BEGIN
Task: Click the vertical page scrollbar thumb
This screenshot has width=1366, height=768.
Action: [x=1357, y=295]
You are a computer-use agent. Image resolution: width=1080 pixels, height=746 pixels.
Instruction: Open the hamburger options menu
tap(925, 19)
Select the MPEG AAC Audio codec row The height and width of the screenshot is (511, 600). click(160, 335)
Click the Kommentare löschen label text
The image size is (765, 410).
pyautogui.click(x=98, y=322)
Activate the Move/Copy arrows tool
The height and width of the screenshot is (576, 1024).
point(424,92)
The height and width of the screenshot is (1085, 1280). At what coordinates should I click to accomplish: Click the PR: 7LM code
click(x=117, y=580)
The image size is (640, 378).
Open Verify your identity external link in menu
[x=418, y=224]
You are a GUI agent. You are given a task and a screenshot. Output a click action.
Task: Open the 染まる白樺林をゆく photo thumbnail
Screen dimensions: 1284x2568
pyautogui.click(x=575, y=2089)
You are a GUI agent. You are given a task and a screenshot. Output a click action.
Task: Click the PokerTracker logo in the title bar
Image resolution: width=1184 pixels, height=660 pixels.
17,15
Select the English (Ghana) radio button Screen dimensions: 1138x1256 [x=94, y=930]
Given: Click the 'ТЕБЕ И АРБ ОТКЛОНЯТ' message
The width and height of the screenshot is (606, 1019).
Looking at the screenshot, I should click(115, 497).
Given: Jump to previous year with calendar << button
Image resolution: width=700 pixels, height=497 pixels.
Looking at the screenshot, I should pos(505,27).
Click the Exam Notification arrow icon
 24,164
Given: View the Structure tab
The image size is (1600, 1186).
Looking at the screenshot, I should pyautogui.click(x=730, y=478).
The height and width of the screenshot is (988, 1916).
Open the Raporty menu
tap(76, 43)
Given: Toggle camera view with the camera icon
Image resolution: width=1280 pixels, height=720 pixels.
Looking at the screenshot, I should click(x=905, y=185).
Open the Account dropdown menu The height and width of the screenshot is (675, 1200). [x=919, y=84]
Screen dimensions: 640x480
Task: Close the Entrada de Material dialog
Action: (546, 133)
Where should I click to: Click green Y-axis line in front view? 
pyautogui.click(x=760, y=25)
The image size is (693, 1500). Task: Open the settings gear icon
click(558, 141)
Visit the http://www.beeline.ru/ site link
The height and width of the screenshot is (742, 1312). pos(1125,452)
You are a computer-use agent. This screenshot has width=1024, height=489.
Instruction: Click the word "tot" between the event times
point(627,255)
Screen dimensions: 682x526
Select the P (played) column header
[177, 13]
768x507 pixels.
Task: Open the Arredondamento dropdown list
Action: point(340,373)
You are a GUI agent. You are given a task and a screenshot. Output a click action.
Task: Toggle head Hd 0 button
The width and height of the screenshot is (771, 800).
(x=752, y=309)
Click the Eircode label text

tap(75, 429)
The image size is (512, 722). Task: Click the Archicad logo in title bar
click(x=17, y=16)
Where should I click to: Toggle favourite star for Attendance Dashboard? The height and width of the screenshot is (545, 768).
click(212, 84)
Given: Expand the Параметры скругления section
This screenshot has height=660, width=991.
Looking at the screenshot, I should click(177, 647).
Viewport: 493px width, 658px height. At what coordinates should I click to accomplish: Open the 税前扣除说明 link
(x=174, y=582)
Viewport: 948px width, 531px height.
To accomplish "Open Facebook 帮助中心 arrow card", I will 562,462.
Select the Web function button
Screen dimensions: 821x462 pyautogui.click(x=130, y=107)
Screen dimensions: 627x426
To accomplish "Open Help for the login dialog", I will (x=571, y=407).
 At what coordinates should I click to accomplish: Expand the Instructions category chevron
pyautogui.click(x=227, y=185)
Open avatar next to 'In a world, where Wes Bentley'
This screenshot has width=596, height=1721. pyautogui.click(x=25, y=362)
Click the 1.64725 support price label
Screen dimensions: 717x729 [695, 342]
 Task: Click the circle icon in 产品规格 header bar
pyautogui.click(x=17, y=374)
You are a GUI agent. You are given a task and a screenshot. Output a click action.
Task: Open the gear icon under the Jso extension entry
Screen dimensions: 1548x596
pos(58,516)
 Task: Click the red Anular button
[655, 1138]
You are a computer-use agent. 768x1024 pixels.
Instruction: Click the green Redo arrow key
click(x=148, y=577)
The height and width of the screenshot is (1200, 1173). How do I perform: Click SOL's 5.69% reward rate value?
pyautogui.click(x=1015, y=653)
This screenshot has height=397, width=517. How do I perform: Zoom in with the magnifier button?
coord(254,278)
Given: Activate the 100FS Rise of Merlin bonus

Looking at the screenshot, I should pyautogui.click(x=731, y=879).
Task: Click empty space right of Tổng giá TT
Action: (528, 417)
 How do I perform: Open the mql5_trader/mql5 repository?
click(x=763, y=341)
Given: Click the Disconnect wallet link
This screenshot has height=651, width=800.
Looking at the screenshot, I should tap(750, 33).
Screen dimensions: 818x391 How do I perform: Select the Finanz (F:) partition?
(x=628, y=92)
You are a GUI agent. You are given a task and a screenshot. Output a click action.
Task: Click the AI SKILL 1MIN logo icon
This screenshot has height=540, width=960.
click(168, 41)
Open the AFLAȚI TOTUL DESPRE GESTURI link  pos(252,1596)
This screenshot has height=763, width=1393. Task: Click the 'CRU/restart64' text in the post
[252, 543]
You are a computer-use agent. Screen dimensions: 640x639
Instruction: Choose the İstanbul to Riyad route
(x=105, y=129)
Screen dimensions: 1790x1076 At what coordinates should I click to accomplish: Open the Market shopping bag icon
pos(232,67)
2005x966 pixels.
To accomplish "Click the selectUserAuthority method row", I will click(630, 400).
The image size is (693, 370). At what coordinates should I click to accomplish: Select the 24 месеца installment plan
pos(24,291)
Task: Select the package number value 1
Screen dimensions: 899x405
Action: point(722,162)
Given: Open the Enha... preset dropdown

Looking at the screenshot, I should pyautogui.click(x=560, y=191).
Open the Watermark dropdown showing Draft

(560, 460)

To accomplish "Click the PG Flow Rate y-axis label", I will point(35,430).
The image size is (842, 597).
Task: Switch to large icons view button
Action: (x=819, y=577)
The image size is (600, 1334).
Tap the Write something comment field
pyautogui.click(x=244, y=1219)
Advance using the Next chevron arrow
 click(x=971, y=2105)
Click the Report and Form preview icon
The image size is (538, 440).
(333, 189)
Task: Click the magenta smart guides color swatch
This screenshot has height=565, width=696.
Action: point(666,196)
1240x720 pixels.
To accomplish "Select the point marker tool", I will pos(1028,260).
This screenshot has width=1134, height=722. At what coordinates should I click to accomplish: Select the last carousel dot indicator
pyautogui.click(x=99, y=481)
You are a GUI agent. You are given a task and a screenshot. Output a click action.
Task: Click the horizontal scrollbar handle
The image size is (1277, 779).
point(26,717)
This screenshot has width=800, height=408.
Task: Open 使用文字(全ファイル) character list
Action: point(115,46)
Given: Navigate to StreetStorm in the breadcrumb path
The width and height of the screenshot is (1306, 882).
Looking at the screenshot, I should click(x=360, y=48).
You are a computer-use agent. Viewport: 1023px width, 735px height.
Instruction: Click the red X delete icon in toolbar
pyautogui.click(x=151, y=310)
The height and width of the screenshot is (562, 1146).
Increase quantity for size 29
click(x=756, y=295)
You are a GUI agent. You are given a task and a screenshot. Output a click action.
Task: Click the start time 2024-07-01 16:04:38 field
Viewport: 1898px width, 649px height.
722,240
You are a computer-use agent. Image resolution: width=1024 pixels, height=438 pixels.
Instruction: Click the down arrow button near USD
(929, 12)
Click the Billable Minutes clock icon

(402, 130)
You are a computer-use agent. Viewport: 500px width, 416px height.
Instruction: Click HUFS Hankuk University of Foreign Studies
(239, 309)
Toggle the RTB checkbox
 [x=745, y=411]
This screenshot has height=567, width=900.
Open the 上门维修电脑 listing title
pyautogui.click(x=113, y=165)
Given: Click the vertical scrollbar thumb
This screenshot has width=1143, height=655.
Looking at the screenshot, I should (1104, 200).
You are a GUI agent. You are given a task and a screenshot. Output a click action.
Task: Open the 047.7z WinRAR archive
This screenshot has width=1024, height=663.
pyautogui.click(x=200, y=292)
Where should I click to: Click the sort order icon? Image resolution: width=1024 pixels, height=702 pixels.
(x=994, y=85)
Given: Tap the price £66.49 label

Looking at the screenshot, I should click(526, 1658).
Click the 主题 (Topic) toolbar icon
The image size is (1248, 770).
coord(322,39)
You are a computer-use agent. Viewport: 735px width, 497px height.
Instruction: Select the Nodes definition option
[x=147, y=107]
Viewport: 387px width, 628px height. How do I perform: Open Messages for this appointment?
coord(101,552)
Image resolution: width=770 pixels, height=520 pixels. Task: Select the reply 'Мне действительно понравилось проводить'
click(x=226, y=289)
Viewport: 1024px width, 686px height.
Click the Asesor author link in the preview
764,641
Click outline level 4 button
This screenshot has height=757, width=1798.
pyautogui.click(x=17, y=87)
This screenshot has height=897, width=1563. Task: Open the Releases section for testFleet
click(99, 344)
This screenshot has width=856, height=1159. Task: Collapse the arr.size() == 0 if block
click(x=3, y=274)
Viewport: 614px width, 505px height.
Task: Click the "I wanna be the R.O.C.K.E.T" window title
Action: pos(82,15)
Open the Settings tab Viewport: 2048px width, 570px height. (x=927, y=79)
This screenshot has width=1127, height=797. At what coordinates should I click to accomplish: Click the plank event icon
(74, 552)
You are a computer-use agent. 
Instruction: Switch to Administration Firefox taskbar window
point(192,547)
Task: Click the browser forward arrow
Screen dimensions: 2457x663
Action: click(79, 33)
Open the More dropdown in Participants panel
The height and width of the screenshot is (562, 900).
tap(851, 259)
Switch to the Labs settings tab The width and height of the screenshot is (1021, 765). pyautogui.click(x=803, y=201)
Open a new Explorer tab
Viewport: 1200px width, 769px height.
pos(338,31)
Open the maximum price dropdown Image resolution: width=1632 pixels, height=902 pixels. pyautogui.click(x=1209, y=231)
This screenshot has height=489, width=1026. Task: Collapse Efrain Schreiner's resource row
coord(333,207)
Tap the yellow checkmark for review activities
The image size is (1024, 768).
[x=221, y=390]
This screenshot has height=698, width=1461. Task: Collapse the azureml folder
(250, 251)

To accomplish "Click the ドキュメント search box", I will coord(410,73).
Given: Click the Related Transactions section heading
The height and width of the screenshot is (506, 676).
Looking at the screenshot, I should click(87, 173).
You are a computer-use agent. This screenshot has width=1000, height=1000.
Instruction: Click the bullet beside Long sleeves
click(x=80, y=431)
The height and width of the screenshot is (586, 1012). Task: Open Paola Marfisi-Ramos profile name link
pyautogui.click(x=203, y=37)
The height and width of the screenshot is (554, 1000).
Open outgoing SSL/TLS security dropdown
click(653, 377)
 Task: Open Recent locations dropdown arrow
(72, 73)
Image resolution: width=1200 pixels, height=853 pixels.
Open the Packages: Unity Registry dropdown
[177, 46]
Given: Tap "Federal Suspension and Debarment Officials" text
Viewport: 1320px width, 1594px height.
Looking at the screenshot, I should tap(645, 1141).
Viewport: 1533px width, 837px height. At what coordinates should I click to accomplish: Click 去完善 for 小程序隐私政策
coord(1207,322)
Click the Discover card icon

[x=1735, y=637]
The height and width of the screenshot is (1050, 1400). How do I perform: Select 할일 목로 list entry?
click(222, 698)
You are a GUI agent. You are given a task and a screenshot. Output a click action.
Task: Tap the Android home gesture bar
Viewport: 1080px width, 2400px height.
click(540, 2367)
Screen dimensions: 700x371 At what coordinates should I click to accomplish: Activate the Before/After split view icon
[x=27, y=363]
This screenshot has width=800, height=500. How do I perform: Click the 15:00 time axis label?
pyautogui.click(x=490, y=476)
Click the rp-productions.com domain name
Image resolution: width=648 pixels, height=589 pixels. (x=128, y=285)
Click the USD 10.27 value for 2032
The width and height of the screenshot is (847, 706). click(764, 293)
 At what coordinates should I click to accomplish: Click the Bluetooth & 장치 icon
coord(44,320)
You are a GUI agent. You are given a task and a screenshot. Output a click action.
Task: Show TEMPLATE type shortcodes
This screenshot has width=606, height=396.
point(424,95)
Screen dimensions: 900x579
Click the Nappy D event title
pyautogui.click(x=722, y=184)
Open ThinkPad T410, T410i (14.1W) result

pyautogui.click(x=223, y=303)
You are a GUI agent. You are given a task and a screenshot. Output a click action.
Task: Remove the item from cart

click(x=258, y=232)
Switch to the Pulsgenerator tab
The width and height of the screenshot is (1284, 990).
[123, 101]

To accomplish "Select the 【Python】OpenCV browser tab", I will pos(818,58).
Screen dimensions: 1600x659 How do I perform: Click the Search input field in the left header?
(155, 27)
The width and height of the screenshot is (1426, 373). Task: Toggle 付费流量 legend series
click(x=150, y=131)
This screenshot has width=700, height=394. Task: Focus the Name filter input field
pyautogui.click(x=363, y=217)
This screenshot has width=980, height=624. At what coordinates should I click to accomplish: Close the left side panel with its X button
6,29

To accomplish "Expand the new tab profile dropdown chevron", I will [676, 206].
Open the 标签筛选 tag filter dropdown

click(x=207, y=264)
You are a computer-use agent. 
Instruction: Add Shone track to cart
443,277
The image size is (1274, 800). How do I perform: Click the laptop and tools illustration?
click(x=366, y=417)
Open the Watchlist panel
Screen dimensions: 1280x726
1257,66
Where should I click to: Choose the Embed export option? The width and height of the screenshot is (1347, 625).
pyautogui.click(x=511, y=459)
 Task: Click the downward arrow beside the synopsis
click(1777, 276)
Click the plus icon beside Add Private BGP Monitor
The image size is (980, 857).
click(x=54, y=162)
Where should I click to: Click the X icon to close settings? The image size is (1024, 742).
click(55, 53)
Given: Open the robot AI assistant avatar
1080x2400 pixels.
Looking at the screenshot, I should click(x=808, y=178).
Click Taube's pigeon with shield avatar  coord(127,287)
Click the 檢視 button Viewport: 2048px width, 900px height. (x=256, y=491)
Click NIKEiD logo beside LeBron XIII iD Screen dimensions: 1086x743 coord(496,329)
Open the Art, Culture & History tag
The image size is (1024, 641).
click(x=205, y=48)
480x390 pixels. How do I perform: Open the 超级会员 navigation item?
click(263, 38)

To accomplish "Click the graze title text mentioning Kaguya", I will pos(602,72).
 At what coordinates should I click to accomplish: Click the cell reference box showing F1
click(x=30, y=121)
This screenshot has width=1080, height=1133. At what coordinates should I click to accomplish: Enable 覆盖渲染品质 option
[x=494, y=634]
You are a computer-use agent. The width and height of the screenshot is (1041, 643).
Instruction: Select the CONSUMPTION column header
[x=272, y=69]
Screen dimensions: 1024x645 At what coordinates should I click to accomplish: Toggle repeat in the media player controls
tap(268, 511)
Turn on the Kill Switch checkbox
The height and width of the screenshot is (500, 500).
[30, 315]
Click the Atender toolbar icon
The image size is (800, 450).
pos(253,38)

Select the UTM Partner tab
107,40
END
Instructions for the task: Start at the first line of the data above. Stop after the line containing "You are a computer-use agent. Image resolution: width=1080", reproducing each line exactly and adding nothing.

Completed task:
Task: Click the vertical page scrollbar thumb
This screenshot has width=1366, height=768.
Action: [x=1357, y=295]
You are a computer-use agent. Image resolution: width=1080 pixels, height=746 pixels.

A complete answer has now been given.